Property owners pay taxes at a general rate of 1% of their assessed valuation set by Proposition 13 and additional levies for voter-approved bonds that can raise the rate to just under 2% in some areas.
Using GIS analysis, The Times calculated the number of tax-paying parcels destroyed or damaged at 10,699. That includes 37 schools, churches and hospitals with a combined valuation of $5.2 billion for their improvements.
More than four dozen public agencies will bear the burden of the lost taxes.
A Times analysis of Los Angeles Auditor-Controller data shows that just over half of that loss will hit 18 school and community college districts including Los Angeles, Santa Monica-Malibu and Pasadena.
Los Angeles County will lose the largest share, about $13 million per year, and the city of Los Angeles stands to lose $9 million per year — small fractions of each agency’s budget.
Taxing jurisdictions that have voter-approved bonds, including the Los Angeles Community College District and the city of Pasadena, will lose funds earmarked for payments on that debt and may have to seek other sources to make payments.
In addition to the $61 million in outright losses, the agencies will have to weather delays in receiving some of the taxes due on land as a result of Gov.

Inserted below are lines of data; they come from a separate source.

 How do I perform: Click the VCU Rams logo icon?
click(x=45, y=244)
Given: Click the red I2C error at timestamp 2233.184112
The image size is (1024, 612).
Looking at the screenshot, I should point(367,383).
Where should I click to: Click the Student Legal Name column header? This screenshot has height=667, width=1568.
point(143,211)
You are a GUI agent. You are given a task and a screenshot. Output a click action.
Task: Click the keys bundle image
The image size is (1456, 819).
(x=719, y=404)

Gavin Newsom’s order allowing property owners in several ZIP Codes affected by the fires to defer payments until April 2026.
For both property owners and the agencies their taxes fund, the road to normalcy could take years.

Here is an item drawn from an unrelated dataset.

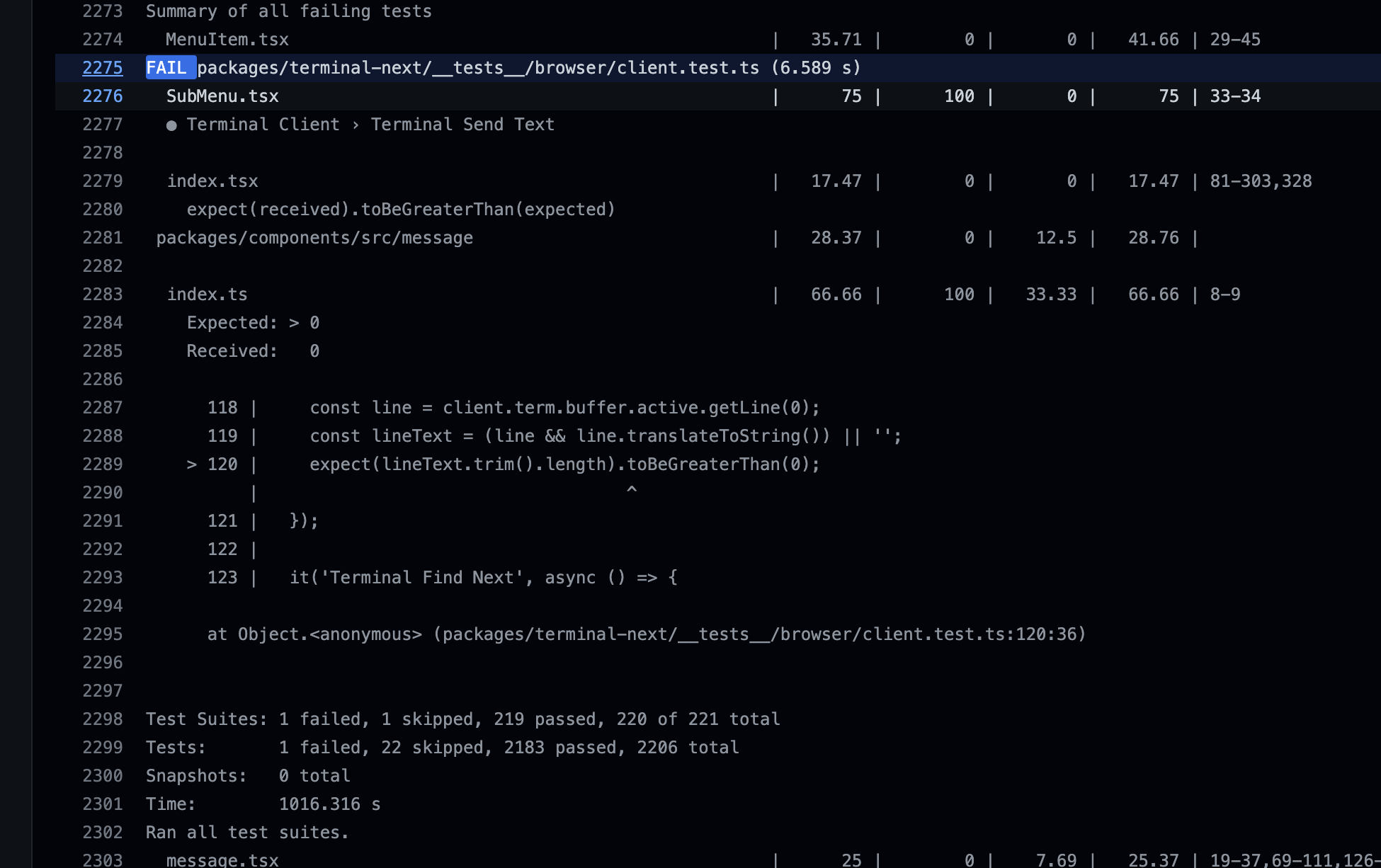The height and width of the screenshot is (868, 1381).
Task: Click line number 2273
Action: (103, 11)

Based on the trajectory of property taxes after the 2018 Woolsey fire, Christine D.’s horizon of five or six years could be too optimistic.
A Times analysis of Assessor data shows that 83% of the improvement value was waived for the 1,462 buildings in Los Angeles County recorded by Cal Fire as destroyed in the Woolsey fire. By 2024, the combined valuation of those buildings had climbed back to only 52% of what it was in 2018, indicating that only about half the homes had been rebuilt.